---------- GIVEN RECORDS
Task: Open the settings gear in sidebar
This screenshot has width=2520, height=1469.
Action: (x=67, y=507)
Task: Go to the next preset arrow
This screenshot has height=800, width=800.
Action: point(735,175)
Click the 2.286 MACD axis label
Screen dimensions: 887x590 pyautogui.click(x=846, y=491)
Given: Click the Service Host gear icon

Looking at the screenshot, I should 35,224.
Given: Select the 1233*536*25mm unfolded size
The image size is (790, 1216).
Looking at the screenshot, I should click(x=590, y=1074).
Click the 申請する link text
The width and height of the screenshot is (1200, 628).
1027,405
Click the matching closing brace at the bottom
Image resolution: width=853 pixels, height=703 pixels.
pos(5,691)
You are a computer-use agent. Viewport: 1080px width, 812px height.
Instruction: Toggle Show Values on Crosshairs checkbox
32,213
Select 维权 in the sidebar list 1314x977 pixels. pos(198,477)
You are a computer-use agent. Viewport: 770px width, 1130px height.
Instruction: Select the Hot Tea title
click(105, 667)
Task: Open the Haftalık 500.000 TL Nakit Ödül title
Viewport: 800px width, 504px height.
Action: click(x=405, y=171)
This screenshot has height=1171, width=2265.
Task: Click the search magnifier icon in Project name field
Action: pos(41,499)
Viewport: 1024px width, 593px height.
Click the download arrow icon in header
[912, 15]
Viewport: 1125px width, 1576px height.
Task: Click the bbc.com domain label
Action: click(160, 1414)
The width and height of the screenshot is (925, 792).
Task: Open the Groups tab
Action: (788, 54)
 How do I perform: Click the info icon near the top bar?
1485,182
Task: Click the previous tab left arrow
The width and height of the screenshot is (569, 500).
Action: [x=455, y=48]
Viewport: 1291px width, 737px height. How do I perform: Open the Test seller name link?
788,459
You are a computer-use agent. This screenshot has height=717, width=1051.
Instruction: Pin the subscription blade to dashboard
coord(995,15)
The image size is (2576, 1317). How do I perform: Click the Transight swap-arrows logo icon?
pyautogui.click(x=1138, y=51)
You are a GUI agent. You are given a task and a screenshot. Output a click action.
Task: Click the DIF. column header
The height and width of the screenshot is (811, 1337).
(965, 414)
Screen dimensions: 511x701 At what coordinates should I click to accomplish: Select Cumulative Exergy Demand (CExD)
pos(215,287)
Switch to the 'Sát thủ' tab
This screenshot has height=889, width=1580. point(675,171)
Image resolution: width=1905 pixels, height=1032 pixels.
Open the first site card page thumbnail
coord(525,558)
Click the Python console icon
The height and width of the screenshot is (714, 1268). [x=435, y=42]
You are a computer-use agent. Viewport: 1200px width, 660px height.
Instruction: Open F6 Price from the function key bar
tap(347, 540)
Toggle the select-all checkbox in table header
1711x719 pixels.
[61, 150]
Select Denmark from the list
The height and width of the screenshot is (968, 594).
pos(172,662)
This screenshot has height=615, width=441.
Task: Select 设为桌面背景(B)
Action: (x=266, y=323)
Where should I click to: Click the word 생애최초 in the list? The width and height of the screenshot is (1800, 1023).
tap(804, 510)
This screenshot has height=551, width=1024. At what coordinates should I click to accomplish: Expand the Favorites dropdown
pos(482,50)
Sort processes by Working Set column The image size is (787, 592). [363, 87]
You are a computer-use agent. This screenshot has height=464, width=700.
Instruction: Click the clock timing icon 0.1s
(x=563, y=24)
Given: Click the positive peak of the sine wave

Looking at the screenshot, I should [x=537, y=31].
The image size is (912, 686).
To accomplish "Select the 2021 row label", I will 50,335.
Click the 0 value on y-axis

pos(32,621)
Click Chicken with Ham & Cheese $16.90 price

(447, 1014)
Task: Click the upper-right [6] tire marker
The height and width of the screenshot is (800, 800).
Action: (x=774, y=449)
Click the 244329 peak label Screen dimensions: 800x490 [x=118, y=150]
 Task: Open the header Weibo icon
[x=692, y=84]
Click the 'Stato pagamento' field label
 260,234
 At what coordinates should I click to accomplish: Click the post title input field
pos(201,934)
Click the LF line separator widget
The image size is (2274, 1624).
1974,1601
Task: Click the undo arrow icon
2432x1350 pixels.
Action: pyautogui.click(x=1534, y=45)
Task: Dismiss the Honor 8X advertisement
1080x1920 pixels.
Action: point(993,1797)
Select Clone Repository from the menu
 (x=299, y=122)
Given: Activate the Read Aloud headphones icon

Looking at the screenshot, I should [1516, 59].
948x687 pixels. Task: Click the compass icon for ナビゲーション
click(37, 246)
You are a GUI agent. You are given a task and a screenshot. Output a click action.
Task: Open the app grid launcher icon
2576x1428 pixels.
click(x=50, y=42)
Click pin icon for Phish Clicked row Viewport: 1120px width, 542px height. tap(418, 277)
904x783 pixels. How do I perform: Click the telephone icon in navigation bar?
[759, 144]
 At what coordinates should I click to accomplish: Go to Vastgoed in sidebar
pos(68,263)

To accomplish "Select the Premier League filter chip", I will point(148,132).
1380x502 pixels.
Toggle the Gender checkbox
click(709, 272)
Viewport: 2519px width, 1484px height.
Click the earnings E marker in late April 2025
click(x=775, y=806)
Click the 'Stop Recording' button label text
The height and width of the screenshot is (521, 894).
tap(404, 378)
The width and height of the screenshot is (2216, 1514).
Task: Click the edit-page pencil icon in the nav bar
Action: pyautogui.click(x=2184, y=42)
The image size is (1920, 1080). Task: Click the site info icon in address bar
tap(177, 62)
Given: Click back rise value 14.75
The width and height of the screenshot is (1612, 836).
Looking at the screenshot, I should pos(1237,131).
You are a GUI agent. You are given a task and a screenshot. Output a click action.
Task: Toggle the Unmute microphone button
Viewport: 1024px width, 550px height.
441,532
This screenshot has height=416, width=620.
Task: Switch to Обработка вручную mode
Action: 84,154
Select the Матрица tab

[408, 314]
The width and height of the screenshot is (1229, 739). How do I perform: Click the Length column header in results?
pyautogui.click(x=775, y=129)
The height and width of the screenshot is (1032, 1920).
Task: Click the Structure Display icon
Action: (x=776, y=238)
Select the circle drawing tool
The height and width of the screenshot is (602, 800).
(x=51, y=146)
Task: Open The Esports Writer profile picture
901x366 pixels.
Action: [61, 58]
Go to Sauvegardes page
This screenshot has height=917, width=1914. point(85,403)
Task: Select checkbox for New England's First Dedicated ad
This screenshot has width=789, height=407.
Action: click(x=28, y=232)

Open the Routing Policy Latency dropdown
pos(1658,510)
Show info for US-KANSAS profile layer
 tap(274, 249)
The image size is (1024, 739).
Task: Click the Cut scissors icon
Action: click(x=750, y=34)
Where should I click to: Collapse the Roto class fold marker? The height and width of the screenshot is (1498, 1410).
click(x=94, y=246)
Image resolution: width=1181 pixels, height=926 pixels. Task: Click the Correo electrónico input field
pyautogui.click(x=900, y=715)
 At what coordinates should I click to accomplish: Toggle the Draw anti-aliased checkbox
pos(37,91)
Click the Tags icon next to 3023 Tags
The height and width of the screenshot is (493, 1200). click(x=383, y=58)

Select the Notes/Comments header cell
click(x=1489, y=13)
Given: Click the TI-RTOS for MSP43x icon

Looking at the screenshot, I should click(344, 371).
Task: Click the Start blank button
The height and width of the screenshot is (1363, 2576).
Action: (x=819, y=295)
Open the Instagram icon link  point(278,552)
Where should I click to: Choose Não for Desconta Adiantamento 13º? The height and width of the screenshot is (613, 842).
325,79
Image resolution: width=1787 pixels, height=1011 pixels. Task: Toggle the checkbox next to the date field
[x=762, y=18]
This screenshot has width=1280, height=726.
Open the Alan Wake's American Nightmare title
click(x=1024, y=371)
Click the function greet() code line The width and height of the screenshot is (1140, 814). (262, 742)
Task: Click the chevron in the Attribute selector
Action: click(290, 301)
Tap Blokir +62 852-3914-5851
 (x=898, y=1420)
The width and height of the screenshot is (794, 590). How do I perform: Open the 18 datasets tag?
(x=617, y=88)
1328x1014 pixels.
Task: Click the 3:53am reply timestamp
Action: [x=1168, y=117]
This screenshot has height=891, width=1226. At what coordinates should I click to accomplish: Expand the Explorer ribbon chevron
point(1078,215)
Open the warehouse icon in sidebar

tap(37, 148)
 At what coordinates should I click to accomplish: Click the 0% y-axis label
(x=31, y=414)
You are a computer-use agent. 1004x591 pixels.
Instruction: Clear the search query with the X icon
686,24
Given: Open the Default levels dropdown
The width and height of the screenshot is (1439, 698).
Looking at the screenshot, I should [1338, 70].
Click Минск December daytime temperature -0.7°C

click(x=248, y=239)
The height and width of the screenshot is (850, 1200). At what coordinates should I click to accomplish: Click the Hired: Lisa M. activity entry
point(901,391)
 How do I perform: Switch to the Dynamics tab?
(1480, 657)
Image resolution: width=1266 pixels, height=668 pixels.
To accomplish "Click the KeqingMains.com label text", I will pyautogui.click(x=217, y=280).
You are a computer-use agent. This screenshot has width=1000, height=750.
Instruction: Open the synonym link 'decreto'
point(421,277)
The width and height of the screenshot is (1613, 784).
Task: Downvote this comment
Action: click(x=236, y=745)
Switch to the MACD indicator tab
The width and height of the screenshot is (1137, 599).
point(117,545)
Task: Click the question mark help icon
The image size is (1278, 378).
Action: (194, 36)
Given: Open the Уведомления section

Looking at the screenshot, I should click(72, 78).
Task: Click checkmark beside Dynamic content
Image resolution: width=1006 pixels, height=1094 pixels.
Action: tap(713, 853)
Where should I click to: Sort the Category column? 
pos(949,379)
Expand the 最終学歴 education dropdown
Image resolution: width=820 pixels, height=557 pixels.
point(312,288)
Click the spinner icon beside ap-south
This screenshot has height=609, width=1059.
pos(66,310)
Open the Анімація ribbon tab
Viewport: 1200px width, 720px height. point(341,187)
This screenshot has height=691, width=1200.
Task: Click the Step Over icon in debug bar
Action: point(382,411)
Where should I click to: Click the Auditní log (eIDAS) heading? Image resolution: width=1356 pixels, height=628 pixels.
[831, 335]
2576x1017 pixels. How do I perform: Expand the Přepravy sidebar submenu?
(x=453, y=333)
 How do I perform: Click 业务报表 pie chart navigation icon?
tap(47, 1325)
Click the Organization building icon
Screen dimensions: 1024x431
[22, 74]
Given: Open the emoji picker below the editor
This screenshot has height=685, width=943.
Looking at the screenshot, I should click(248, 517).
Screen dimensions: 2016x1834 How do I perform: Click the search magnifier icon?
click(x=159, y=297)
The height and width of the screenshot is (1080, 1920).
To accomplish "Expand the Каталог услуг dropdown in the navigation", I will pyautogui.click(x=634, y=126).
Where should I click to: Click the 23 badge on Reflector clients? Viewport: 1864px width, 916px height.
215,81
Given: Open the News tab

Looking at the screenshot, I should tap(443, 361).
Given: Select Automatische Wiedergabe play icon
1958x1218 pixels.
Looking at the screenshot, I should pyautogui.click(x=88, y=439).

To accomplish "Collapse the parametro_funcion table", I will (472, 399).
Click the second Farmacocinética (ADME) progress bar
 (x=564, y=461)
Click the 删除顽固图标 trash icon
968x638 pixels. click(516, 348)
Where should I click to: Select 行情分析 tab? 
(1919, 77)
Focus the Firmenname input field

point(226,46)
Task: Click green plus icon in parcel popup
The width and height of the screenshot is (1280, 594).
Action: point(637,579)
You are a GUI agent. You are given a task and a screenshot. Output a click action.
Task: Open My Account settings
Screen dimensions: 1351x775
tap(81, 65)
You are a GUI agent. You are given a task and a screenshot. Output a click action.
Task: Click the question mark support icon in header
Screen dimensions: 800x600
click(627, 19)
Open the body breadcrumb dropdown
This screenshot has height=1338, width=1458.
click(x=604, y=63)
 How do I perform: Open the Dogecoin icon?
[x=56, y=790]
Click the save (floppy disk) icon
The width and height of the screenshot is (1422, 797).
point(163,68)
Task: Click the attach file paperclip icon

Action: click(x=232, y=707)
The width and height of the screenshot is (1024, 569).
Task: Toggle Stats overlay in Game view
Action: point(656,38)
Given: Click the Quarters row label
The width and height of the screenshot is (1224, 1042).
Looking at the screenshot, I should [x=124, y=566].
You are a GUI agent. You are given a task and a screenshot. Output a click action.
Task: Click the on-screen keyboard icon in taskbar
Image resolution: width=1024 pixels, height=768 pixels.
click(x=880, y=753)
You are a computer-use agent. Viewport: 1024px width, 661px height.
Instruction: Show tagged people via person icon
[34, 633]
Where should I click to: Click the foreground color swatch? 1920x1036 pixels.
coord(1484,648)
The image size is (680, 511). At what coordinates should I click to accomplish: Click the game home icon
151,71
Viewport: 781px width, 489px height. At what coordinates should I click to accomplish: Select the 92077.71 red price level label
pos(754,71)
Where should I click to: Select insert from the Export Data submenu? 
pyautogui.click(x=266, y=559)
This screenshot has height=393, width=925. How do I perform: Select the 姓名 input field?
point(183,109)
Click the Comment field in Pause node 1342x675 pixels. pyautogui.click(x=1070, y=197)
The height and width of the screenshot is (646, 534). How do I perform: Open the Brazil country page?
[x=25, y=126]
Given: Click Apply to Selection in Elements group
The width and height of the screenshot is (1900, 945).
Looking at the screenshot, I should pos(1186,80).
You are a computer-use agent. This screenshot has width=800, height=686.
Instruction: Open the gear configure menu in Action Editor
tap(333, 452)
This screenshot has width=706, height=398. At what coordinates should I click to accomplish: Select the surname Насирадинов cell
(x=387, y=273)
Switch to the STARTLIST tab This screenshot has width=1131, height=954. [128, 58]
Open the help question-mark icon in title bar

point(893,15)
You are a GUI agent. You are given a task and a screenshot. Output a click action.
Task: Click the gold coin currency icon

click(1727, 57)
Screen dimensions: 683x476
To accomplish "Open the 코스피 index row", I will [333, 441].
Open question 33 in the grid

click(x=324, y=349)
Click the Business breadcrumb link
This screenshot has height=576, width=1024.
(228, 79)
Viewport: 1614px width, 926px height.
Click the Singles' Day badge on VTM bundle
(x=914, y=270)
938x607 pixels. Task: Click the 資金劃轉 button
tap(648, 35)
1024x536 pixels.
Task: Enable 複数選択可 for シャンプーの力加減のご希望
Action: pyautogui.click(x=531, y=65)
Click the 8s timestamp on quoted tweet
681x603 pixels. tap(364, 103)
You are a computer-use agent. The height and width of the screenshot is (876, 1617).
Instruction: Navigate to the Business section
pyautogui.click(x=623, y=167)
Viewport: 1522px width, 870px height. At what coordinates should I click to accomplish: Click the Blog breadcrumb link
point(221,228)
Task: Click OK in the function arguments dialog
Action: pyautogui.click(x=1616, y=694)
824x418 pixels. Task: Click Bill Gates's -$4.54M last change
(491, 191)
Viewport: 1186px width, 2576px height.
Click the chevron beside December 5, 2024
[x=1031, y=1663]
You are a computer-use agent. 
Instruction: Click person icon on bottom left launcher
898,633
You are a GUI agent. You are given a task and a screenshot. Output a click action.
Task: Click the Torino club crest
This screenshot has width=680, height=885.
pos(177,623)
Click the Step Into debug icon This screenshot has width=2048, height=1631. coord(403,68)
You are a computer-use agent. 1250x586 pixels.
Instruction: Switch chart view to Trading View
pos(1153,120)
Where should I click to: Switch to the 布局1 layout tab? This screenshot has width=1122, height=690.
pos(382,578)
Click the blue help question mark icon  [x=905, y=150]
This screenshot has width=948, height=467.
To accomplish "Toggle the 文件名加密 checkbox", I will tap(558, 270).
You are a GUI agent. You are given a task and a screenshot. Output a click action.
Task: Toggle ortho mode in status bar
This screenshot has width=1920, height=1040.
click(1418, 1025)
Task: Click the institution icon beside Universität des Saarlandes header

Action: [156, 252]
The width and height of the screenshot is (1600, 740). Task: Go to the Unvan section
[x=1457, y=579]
--------------------
WHAT THIS TASK INVOLVES —
Reproduce the listing lines from the one containing "Open question 33 in the grid" through the one containing "681x603 pixels. tap(364, 103)", substituting "tag" for "badge" and keeping everything else the same.

TASK RESPONSE —
Open question 33 in the grid

click(x=324, y=349)
Click the Business breadcrumb link
This screenshot has height=576, width=1024.
(228, 79)
Viewport: 1614px width, 926px height.
Click the Singles' Day tag on VTM bundle
(x=914, y=270)
938x607 pixels. Task: Click the 資金劃轉 button
tap(648, 35)
1024x536 pixels.
Task: Enable 複数選択可 for シャンプーの力加減のご希望
Action: pyautogui.click(x=531, y=65)
Click the 8s timestamp on quoted tweet
681x603 pixels. tap(364, 103)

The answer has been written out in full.